### Exercise instructions
Pick up the personal essay below about chasing an acting career in Hollywood after its last sentence, and carry it on in the same voice.

### Extracted text

:::

So what the fuck am I doing here? Well, I’m going to be an actor aren’t I! This is Hollywood. The only thing to do is to become a rich, successful actor! It’s my agent’s fault in San Francisco.  If they hadn’t have got me those big Apple and BMW commercials I wouldn’t have realized that anything is possible! Getting those jobs and experiencing the process behind them gave me a taste of something that I dreamed a long time ago in college when my heart led me to take Theatre Studies A/Level. I wanted to be an actor almost right from the start. But then things happened out of my control and I had to let go of it. Now I realise that I can still do it. I’m thirty four, not a fresh-faced spring chicken anymore! But it’s not too late! And it’s taken this time and experience to make it to this place where I can say YES, I can do this! It couldn’t have happened any other way. I needed to walk the road that led up to this. Now I feel seasoned, confident and able to do ANYTHING I want! And I want this! I want to live in L.A for a while and go to auditions and get picked up for a sitcom. I want to start making a few thousand dollars every week. I want to get a nice place on the beach with a veranda to do yoga on and some bedrooms so my brother’s and friend’s can come and stay. I want to start working more and more and be flown to New York to make a movie! I want to make another movie! I want to be able to put money towards charities and projects which do good in the world! I want to have chunks of time off between projects and take a road trip across America. Spend some time in Bali in a yoga retreat. Go on more Vipassana courses and keep getting rid of old, useless tension and baggage and keep getting lighter and lighter until I start to float away and people have to grab my ankles and stake me down to keep me earth-bound! And it’s all going to happen!



That’s the thing about living in America. You feel as if you really can accomplish anything. No-one will try to pull you down no matter what you try to succeed in. There is the liberating idea that anyone can do anything if they put their mind to it.

:::

### Supplied information
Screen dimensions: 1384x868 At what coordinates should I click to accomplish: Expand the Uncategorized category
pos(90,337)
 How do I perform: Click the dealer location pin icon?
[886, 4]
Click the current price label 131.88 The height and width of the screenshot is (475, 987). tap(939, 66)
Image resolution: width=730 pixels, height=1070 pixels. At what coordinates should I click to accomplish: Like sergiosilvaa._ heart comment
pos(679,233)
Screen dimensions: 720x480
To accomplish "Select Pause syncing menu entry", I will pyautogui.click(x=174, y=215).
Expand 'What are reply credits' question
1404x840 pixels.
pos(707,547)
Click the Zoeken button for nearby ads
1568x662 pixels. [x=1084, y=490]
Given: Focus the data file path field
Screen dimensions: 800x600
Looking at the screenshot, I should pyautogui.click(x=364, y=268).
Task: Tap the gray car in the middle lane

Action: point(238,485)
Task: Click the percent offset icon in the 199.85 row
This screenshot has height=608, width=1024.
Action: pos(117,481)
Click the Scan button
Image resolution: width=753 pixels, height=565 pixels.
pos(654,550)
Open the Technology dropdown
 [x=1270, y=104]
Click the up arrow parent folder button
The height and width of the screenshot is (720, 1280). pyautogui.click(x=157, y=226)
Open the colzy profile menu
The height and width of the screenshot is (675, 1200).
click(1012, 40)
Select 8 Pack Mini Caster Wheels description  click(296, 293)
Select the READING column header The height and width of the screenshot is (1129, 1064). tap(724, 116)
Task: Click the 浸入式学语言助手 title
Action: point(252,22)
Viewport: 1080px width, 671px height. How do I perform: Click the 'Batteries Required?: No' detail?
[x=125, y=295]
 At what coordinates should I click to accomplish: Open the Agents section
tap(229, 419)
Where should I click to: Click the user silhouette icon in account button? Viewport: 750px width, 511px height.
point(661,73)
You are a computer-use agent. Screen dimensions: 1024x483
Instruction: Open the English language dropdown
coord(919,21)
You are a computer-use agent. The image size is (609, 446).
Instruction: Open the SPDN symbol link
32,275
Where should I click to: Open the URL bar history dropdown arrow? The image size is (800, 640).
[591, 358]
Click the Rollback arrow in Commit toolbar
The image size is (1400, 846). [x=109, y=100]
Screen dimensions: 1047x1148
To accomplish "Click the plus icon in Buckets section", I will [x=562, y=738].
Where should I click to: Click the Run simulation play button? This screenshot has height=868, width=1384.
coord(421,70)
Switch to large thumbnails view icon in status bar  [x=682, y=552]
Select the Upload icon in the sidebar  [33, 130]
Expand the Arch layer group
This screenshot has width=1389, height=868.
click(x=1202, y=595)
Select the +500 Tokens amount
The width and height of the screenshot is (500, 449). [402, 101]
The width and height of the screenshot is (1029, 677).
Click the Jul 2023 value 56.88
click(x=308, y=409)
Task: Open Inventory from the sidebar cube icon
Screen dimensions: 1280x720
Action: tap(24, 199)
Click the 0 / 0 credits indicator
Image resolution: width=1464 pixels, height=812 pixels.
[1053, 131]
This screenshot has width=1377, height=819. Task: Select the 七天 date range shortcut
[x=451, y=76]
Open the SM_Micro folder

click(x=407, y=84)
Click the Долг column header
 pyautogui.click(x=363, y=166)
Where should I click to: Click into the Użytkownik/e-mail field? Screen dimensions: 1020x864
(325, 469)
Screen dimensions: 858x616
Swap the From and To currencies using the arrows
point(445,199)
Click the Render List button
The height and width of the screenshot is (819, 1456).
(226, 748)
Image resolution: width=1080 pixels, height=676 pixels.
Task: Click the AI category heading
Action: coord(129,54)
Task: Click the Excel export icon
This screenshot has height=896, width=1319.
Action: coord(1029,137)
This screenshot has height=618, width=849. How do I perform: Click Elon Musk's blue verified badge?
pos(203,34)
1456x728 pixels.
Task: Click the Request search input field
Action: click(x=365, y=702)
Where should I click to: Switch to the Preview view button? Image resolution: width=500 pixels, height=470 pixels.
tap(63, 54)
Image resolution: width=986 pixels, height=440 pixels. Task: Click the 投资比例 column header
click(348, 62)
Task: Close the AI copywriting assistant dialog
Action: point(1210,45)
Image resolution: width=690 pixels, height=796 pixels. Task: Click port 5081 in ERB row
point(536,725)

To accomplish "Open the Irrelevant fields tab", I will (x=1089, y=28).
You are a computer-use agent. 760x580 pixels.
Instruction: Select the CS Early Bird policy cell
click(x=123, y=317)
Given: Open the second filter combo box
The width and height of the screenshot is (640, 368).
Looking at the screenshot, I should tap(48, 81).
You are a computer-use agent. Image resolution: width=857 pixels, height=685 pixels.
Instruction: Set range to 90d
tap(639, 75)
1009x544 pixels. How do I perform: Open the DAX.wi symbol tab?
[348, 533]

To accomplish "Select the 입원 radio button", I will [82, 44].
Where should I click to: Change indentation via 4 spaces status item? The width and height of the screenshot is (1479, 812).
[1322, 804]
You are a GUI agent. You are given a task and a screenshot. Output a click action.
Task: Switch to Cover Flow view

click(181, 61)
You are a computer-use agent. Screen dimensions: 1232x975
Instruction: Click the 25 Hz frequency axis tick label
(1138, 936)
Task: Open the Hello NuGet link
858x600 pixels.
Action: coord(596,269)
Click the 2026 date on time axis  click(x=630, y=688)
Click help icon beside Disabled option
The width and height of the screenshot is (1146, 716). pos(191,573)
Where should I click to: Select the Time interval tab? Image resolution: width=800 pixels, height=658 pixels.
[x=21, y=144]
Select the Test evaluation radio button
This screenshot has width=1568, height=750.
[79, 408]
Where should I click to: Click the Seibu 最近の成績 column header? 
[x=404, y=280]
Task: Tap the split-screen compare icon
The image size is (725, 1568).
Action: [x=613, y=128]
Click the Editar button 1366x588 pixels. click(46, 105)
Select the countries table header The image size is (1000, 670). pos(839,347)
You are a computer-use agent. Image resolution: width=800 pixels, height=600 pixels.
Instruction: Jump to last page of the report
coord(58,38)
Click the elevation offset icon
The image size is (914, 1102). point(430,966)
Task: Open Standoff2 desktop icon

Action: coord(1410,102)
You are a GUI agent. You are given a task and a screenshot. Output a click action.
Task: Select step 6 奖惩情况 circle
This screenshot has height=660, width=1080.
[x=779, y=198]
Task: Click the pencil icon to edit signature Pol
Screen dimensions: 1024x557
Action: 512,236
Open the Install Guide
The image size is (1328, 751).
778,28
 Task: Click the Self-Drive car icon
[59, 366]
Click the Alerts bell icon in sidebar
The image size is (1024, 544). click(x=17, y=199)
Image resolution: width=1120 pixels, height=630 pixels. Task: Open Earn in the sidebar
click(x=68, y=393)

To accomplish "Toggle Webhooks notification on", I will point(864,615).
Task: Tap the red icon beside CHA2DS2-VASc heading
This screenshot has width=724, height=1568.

:::

### Answer below
For now though I’m on the couch. I just got here and I’m settling into the place. I met this chap on the last day of a ten-day vipassana retreat. Neither of us had been able to speak for the first ten days of being in the same proximity due to the noble silence rule. Making eye-contact is also discouraged so basically the only thing we knew about each other was the way each other walked. But on the last day when everyone’s talking again we connected and he offered me a place to stay if ever I found myself in his neck of the woods. So now I’ve taken him up on it. His name is Jasper. He’s middle-aged, slight of frame , black, greying shoulder length hair, big, blue curious eyes, affable and a little nervous. He owns half a photography studio in Silverlake with another guy, Silvio.
Jasper's a great guy and seems to be a big net worker who everybody knows. So he goes off to work in the morning and I rise, have a cup of tea, meditate, do some yoga, do some work on getting my L.A acting profiles up and running, work on my tan, skype, and marvel and give gratitude at how incredible life is!!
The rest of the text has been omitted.